Amazon and Apple released statements on the dispute as well. Apple’s statement went under “What Businessweek got wrong about Apple” and insisted that no malicious hardware was found on Apple’s server. The statement said, “Apple has never found malicious chips, “hardware manipulations” or vulnerabilities purposely planted in any server. Apple never had any contact with the FBI or any other agency about such an incident. We are not aware of any investigation by the FBI, nor are our contacts in law enforcement. … Apple has always believed in being transparent about the ways we handle and protect data. If there were ever such an event as Bloomberg News has claimed, we would be forthcoming about it and we would work closely with law enforcement. Apple engineers conduct regular and rigorous security screenings to ensure that our systems are safe. We know that security is an endless race and that’s why we constantly fortify our systems against increasingly sophisticated hackers and cybercriminals who want to steal our data. Finally, in response to questions, we have received from other news organizations since Businessweek published its story, we are not under any kind of gag order or other confidentiality obligations.”

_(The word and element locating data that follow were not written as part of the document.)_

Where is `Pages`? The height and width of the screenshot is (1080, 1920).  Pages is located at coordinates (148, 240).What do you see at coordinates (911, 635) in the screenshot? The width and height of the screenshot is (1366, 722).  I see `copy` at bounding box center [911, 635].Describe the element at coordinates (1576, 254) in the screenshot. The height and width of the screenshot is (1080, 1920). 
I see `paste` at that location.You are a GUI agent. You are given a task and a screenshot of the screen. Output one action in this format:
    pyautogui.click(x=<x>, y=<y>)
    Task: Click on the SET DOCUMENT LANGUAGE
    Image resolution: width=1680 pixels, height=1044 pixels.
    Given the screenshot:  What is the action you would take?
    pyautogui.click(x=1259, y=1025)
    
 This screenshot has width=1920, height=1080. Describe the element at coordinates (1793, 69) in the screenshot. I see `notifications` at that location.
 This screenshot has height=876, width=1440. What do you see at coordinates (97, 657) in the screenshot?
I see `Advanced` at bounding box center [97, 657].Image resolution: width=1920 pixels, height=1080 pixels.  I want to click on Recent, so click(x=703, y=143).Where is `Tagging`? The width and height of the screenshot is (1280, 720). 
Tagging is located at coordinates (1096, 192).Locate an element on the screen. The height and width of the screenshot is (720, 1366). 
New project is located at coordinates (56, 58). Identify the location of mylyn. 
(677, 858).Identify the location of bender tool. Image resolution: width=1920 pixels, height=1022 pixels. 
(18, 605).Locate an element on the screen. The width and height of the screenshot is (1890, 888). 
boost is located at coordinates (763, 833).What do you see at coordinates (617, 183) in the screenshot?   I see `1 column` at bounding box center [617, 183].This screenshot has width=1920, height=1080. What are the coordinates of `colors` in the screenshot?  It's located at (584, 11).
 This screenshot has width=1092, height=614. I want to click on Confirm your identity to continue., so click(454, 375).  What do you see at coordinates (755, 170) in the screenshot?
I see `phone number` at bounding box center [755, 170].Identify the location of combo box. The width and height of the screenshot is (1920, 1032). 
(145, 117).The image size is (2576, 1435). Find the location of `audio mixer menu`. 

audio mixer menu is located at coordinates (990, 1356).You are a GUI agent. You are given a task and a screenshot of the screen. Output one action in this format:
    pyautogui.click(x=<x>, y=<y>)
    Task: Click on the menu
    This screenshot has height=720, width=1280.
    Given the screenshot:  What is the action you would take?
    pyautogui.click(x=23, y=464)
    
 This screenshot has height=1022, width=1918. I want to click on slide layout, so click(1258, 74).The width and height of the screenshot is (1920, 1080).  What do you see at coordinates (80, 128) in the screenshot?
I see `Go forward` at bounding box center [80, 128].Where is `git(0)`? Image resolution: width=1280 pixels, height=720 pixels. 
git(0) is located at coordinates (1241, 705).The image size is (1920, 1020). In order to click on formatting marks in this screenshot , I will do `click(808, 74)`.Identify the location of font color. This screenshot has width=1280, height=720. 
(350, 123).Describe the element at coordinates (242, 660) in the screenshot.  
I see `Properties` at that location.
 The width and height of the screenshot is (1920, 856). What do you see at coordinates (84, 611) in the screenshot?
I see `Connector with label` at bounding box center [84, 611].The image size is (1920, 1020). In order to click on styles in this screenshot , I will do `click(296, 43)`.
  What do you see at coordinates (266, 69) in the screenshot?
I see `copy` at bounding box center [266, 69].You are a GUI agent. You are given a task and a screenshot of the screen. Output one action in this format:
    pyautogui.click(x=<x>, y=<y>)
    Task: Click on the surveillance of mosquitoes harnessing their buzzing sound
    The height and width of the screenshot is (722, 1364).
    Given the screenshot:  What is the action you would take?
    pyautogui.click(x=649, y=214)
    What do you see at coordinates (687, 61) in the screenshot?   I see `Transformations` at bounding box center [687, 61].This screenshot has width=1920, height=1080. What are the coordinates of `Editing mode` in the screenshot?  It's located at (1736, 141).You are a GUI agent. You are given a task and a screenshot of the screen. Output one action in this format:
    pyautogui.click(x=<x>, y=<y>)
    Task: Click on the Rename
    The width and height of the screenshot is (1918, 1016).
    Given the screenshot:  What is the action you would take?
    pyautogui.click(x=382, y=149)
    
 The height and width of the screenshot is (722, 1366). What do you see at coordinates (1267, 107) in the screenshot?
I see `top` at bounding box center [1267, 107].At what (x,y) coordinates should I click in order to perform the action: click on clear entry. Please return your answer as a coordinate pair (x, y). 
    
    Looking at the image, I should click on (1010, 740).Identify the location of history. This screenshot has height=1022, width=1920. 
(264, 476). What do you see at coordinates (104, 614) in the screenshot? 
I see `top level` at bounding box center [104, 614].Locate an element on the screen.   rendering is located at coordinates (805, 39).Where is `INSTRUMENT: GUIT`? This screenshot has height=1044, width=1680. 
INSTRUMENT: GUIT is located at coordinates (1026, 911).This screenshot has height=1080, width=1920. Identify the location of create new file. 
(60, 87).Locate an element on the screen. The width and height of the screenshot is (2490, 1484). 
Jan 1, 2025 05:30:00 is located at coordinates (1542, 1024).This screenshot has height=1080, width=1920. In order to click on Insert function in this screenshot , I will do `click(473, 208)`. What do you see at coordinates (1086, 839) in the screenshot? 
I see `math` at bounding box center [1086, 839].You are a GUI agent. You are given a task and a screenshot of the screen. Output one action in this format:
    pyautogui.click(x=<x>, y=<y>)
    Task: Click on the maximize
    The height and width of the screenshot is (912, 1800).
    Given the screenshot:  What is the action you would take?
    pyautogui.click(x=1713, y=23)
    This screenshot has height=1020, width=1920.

Amazon shared its statement under the title “Setting the Record Straight on Bloomberg BusinessWeek’s Erroneous Article” and also denied all the claims made by Bloomberg’s report. Amazon’s statement said, “As we shared with Bloomberg BusinessWeek multiple times over the last couple of months, this is untrue. At no time, past or present, have we ever found any issues relating to modified hardware or malicious chips in SuperMicro motherboards in any Elemental or Amazon systems. Nor have we engaged in an investigation with the government. There are so many inaccuracies in ?this article as it relates to Amazon that they’re hard to count. We will name only a few of them here. First, when Amazon was considering acquiring Elemental, we did a lot of due diligence with our security team, and also commissioned a single external security company to do a security assessment for us as well. That report did not identify any issues with modified chips or hardware. As is typical with most of these audits, it offered some recommended areas to remediate, and we fixed all critical issues before the acquisition closed. This was the sole external security report commissioned. Bloomberg has admittedly never seen our commissioned security report nor any other (and refused to share any details of any purported another report with us).”